In the exemplary embodiment illustrated in FIG. 1, the display 104 receives video frames having images, text, and/or video from the GPU 102 for display. In some embodiments, the display 104 can include an electronic visual display to display the images, the text, and/or the video. In some embodiments, the electronic visual display can include a liquid crystal display (LCD), an electro-luminescence (EL) display, an inorganic light emitting diode LED display, an organic LED (OLED) display, a plasma display panel, and/or any other suitable electronic visual display that will be recognize by those skilled in the relevant art(s) without departing from the spirit and scope of the present disclosure. In these embodiments, the display 104 can be implemented as a standalone electrical, mechanical, and/or electromechanical device, or a discrete device, and/or can be incorporated within or coupled to the other electrical, mechanical, and/or electromechanical device, or the host device, examples of which have described above.

In the exemplary embodiment illustrated in FIG. 1, the memory 106 represents a storage area for the computing device 100 to store instructions and/or data. In some embodiments, the memory 106 can include a main memory to store, for example, programming instructions, data, and/or results to be accessed by the GPU 102 and/or the CPU 108, and a secondary memory to store, for example, data and programs for later retrieval, such as the operating system, applications, documents and files, media content, archived data, installers, system files and configurations, and/or software updates, among others. In some embodiments, the main memory can include, but is not limited to, read only memory (ROM); random access memory (RAM); magnetic disk storage media; optical storage media; flash memory devices; and/or others to provide some examples. Alternatively, or in addition to, the secondary memory can include hard disk drives, for example, solid-state drives, floppy disk drives along with associated removable media, CD-ROM drives, optical drives, flash memories, and/or removable media cartridges.

In the exemplary embodiment illustrated in FIG. 1, the CPU 108 represents a primary, or main, processor of the computing device 100 to process, calculate, and/or control instructions from a computer program, such as arithmetic, logic, controlling, and input/output (I/O) instructions to provide some examples. Although not illustrated in FIG. 1, the CPU 108 can include a control unit (CU) to manage and/or to coordinate the execution of the instructions, an arithmetic logic unit (ALU) to execute arithmetic and/or logic operations on binary integer numbers from instructions provided by the CU, a register to store data, often temporary, for processing, a cache memory to store frequently accessed data and instructions, an instruction decoder to interpret instructions for the ALU, and/or a floating point unit (FPU) to execute arithmetic and logic operations on floating point numbers from the instructions provided by the CU to provide some examples.

In the exemplary embodiment illustrated in FIG. 1, the CPU 108 can operate in different performance states that provide different energy performance tradeoffs and, in some embodiments, dynamically switch between these different performance states.
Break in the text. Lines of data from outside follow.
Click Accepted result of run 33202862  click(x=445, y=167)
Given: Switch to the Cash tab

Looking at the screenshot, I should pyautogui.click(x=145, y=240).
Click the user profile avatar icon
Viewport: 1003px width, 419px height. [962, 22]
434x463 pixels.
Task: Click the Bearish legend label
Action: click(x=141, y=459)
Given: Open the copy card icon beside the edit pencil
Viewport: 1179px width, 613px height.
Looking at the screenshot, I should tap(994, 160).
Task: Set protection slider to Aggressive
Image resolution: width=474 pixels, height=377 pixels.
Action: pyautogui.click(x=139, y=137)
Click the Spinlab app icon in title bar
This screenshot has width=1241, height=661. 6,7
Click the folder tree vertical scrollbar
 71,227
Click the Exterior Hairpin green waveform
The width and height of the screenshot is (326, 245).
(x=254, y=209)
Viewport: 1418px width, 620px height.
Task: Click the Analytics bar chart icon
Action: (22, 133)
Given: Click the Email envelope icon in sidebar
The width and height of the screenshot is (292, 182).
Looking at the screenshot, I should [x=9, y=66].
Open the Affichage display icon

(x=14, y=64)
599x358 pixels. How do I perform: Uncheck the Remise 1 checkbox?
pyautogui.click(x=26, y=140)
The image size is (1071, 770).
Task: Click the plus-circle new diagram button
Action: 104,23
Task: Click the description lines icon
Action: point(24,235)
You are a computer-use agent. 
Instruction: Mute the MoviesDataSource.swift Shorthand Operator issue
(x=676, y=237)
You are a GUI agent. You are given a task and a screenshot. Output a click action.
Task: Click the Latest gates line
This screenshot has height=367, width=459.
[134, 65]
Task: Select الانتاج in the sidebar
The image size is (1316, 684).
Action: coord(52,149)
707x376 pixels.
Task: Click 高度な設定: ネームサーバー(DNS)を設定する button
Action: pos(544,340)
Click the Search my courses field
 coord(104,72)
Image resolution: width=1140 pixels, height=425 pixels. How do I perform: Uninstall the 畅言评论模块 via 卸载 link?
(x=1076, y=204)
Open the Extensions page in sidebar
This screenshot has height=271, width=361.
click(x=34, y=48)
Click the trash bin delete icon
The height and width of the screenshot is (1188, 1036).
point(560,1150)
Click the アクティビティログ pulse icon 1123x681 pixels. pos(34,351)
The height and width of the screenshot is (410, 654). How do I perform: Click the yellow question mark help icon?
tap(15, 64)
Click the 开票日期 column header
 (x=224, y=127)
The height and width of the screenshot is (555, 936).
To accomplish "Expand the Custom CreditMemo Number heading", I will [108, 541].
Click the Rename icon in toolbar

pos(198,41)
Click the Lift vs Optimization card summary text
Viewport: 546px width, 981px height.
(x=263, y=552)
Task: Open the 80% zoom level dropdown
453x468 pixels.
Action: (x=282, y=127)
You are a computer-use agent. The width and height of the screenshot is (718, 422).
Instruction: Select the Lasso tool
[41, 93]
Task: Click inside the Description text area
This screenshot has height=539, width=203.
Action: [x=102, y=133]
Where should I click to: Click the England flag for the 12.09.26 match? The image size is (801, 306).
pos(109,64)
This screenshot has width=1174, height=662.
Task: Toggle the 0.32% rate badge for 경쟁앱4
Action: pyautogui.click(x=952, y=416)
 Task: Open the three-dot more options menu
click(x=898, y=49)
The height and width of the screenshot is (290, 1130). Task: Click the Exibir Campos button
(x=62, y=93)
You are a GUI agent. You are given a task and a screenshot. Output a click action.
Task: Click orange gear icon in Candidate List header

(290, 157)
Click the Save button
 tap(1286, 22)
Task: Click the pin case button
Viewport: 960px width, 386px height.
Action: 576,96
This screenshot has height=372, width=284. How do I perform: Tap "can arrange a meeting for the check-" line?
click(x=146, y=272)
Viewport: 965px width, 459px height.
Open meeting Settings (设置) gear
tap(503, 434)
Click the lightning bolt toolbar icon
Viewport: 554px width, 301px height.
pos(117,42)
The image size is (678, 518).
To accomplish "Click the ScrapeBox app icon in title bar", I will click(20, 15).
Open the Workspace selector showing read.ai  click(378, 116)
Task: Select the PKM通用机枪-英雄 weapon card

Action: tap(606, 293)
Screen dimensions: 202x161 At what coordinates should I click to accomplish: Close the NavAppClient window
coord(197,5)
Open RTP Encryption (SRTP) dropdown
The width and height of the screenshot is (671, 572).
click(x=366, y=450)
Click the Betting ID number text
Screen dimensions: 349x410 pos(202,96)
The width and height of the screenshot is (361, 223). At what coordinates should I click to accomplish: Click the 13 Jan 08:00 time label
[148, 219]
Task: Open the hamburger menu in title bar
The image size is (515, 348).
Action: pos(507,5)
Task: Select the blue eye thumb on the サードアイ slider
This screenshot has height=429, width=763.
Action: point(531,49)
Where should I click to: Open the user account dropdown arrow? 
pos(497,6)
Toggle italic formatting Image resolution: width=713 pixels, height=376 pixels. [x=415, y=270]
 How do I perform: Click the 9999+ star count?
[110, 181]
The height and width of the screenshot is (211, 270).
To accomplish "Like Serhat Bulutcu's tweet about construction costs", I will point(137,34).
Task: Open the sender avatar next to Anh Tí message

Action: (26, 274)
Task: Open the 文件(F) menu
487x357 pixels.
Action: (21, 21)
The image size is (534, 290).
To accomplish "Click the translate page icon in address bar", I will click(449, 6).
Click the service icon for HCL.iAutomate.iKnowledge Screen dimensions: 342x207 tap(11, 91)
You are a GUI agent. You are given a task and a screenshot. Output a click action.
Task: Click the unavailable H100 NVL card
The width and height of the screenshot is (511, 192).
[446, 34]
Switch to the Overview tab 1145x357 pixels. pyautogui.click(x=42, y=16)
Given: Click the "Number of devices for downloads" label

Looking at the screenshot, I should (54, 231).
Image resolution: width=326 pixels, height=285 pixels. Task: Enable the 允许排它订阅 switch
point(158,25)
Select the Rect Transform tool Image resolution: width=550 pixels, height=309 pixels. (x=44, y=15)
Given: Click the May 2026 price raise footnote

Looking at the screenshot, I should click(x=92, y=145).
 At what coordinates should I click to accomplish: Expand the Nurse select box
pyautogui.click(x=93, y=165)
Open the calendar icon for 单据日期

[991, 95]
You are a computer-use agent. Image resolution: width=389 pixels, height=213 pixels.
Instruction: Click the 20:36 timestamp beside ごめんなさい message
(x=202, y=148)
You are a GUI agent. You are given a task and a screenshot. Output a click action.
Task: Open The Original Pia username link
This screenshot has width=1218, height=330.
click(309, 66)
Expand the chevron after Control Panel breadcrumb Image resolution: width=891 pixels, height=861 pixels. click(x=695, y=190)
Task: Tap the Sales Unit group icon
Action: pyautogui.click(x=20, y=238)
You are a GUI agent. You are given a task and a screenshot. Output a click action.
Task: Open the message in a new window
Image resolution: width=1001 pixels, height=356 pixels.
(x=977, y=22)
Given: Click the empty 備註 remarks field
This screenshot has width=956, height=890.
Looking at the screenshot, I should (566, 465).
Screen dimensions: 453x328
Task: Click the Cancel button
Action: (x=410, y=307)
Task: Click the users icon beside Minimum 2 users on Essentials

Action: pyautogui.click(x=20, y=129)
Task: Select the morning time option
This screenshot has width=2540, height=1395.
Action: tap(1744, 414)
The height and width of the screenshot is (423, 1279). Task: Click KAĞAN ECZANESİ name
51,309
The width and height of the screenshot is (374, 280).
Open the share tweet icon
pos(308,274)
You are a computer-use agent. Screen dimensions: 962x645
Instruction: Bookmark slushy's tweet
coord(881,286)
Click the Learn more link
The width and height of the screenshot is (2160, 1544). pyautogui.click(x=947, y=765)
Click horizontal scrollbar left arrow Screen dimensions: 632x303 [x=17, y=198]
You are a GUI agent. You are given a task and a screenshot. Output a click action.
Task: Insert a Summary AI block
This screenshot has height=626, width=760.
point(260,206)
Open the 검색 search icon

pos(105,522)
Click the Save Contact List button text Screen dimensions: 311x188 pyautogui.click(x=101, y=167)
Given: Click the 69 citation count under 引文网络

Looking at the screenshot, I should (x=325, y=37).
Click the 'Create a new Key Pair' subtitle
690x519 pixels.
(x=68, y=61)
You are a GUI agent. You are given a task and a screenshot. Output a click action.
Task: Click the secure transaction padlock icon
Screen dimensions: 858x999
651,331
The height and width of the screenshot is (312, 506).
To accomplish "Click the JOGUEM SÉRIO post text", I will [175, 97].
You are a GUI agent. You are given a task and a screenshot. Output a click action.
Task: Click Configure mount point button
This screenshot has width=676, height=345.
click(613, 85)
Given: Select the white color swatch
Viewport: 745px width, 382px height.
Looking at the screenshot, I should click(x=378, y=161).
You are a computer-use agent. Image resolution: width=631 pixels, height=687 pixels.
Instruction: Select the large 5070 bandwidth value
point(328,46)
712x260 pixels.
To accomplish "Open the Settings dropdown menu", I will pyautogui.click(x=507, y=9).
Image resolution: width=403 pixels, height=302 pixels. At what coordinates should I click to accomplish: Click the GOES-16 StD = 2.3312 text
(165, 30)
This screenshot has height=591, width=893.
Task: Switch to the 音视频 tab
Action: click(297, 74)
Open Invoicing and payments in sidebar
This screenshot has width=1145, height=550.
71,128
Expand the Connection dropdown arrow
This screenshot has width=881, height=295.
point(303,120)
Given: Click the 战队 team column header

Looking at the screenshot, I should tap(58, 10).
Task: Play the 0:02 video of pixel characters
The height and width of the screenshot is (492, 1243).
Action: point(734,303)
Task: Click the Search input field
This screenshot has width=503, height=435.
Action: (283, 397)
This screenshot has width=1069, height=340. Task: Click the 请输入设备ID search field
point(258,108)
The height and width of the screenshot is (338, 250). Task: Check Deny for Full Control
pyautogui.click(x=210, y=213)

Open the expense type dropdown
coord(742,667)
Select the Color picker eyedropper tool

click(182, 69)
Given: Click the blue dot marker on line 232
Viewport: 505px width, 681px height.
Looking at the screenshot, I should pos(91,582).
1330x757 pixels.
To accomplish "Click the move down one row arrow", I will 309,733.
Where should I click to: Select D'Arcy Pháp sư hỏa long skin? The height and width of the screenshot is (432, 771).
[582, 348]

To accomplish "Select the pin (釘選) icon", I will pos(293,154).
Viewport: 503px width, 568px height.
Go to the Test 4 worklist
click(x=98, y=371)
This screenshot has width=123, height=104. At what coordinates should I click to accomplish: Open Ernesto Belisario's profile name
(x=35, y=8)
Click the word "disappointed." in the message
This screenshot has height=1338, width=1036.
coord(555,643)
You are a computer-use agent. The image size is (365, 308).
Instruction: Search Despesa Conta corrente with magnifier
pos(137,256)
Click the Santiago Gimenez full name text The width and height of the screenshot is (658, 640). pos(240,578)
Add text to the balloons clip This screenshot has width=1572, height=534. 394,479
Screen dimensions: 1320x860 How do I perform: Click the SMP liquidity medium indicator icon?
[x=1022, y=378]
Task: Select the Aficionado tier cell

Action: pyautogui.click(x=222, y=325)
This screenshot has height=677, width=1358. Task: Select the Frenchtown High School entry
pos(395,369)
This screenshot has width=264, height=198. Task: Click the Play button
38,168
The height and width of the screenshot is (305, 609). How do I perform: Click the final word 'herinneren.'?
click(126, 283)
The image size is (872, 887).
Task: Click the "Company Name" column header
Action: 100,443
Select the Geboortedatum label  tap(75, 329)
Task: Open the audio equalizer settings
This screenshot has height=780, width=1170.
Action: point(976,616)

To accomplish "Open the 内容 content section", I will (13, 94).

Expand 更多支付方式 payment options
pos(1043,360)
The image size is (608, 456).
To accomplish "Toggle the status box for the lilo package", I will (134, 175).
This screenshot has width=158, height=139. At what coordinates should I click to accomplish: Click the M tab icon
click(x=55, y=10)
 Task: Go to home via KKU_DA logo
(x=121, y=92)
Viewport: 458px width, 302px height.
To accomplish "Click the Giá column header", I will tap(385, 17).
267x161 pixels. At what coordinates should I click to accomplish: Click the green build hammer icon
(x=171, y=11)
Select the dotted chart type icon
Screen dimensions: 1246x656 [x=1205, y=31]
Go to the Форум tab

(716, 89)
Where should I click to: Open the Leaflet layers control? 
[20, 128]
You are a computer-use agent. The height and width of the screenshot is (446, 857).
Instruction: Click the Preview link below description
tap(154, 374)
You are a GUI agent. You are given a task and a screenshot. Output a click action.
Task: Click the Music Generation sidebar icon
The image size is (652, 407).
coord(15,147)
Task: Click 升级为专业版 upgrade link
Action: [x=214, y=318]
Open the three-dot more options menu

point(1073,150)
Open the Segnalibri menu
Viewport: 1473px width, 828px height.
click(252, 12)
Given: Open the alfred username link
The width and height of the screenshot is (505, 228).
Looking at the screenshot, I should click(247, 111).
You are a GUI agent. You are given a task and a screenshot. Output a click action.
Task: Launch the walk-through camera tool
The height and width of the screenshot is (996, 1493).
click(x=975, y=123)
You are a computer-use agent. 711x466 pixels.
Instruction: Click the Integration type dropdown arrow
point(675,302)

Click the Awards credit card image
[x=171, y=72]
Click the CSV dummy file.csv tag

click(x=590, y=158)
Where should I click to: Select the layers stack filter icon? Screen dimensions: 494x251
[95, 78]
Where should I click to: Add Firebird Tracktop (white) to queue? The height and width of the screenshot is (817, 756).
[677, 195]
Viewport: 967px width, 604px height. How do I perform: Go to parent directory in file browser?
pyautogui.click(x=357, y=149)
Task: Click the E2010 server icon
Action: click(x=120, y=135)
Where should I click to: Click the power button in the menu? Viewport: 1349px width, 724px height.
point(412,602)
As illustrated in FIG. 1, the CPU 108 can include a performance controller 112 to monitor workloads placed on the resources of the computing device 100 and/or performance requirements placed on the CPU 108, such as frame rate, frame time, load time, latency, render resolution, texture quality, graphic settings, utilization, and/or memory usage, among others. In some embodiments, the performance controller 112 can include a closed-loop performance controller (CLPC); however, other performance controllers are possible for the performance controller 112 as will be recognized by those skilled in the relevant art(s) without departing from the spirit and scope of the present disclosure. In some embodiments, the performance controller 112 can dynamically provision the CPU 108 to operate in one or more performance states from among these different performance states. In these embodiments, these performance states can have the correct energy-performance tradeoff from among the different performance states based upon the workloads and/or the performance requirements. In these embodiments, the performance controller 112 can execute dynamic voltage and frequency management (DVFM) to provision the one or more performance states to optimize power consumption and/or performance of the CPU 108 as to be described in further detail below.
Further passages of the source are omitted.